* _Aim of the exercise_:
Reproduce every one of the following entries word for word, keeping each line in its original order.

— begin Listed entries —

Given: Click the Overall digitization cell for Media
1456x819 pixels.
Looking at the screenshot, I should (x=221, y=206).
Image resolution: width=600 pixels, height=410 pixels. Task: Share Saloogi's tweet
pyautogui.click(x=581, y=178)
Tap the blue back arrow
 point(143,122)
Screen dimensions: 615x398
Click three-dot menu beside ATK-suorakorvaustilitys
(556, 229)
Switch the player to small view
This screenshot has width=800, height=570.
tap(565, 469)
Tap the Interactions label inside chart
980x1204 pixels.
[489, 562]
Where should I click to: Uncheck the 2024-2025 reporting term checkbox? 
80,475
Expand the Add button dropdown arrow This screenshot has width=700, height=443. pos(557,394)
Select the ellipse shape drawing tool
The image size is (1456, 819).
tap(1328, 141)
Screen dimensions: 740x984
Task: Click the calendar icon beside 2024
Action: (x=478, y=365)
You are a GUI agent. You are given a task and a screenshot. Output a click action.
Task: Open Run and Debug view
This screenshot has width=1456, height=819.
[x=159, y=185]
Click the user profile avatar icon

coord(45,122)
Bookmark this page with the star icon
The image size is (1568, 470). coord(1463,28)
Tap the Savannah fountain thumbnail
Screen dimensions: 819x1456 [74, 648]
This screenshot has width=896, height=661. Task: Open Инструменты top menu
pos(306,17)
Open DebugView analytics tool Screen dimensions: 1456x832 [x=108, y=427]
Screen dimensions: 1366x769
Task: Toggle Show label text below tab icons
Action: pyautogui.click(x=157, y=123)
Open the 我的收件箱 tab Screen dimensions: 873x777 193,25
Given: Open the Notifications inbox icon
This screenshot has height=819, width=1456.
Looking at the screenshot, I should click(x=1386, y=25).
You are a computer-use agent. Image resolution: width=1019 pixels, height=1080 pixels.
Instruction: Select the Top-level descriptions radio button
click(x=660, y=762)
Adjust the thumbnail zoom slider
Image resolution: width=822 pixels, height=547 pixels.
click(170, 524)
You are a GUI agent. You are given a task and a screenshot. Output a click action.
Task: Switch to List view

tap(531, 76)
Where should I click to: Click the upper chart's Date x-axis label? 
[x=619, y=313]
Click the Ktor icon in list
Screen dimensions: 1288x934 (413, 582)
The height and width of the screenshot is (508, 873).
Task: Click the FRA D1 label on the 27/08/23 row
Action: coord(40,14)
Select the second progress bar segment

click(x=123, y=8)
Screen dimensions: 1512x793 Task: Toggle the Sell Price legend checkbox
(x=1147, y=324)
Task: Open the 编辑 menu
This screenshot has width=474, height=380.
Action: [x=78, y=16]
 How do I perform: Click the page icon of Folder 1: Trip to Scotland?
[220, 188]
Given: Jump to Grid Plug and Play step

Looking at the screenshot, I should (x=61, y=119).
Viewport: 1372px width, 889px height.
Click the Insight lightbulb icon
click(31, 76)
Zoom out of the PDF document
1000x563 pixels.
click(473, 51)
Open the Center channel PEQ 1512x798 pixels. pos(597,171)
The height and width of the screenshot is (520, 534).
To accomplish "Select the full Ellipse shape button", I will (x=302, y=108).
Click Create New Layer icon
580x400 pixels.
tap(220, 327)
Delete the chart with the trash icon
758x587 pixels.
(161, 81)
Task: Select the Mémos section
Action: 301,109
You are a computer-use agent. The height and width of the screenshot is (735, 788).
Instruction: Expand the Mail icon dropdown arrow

— end Listed entries —

* _Task output_:
Given: Click the Overall digitization cell for Media
1456x819 pixels.
Looking at the screenshot, I should (x=221, y=206).
Image resolution: width=600 pixels, height=410 pixels. Task: Share Saloogi's tweet
pyautogui.click(x=581, y=178)
Tap the blue back arrow
 point(143,122)
Screen dimensions: 615x398
Click three-dot menu beside ATK-suorakorvaustilitys
(556, 229)
Switch the player to small view
This screenshot has width=800, height=570.
tap(565, 469)
Tap the Interactions label inside chart
980x1204 pixels.
[489, 562]
Where should I click to: Uncheck the 2024-2025 reporting term checkbox? 
80,475
Expand the Add button dropdown arrow This screenshot has width=700, height=443. pos(557,394)
Select the ellipse shape drawing tool
The image size is (1456, 819).
tap(1328, 141)
Screen dimensions: 740x984
Task: Click the calendar icon beside 2024
Action: (x=478, y=365)
You are a GUI agent. You are given a task and a screenshot. Output a click action.
Task: Open Run and Debug view
This screenshot has width=1456, height=819.
[x=159, y=185]
Click the user profile avatar icon

coord(45,122)
Bookmark this page with the star icon
The image size is (1568, 470). coord(1463,28)
Tap the Savannah fountain thumbnail
Screen dimensions: 819x1456 [74, 648]
This screenshot has width=896, height=661. Task: Open Инструменты top menu
pos(306,17)
Open DebugView analytics tool Screen dimensions: 1456x832 [x=108, y=427]
Screen dimensions: 1366x769
Task: Toggle Show label text below tab icons
Action: pyautogui.click(x=157, y=123)
Open the 我的收件箱 tab Screen dimensions: 873x777 193,25
Given: Open the Notifications inbox icon
This screenshot has height=819, width=1456.
Looking at the screenshot, I should click(x=1386, y=25).
You are a computer-use agent. Image resolution: width=1019 pixels, height=1080 pixels.
Instruction: Select the Top-level descriptions radio button
click(x=660, y=762)
Adjust the thumbnail zoom slider
Image resolution: width=822 pixels, height=547 pixels.
click(170, 524)
You are a GUI agent. You are given a task and a screenshot. Output a click action.
Task: Switch to List view

tap(531, 76)
Where should I click to: Click the upper chart's Date x-axis label? 
[x=619, y=313]
Click the Ktor icon in list
Screen dimensions: 1288x934 (413, 582)
The height and width of the screenshot is (508, 873).
Task: Click the FRA D1 label on the 27/08/23 row
Action: coord(40,14)
Select the second progress bar segment

click(x=123, y=8)
Screen dimensions: 1512x793 Task: Toggle the Sell Price legend checkbox
(x=1147, y=324)
Task: Open the 编辑 menu
This screenshot has width=474, height=380.
Action: [x=78, y=16]
 How do I perform: Click the page icon of Folder 1: Trip to Scotland?
[220, 188]
Given: Jump to Grid Plug and Play step

Looking at the screenshot, I should (x=61, y=119).
Viewport: 1372px width, 889px height.
Click the Insight lightbulb icon
click(31, 76)
Zoom out of the PDF document
1000x563 pixels.
click(473, 51)
Open the Center channel PEQ 1512x798 pixels. pos(597,171)
The height and width of the screenshot is (520, 534).
To accomplish "Select the full Ellipse shape button", I will (x=302, y=108).
Click Create New Layer icon
580x400 pixels.
tap(220, 327)
Delete the chart with the trash icon
758x587 pixels.
(161, 81)
Task: Select the Mémos section
Action: 301,109
You are a computer-use agent. The height and width of the screenshot is (735, 788).
Instruction: Expand the Mail icon dropdown arrow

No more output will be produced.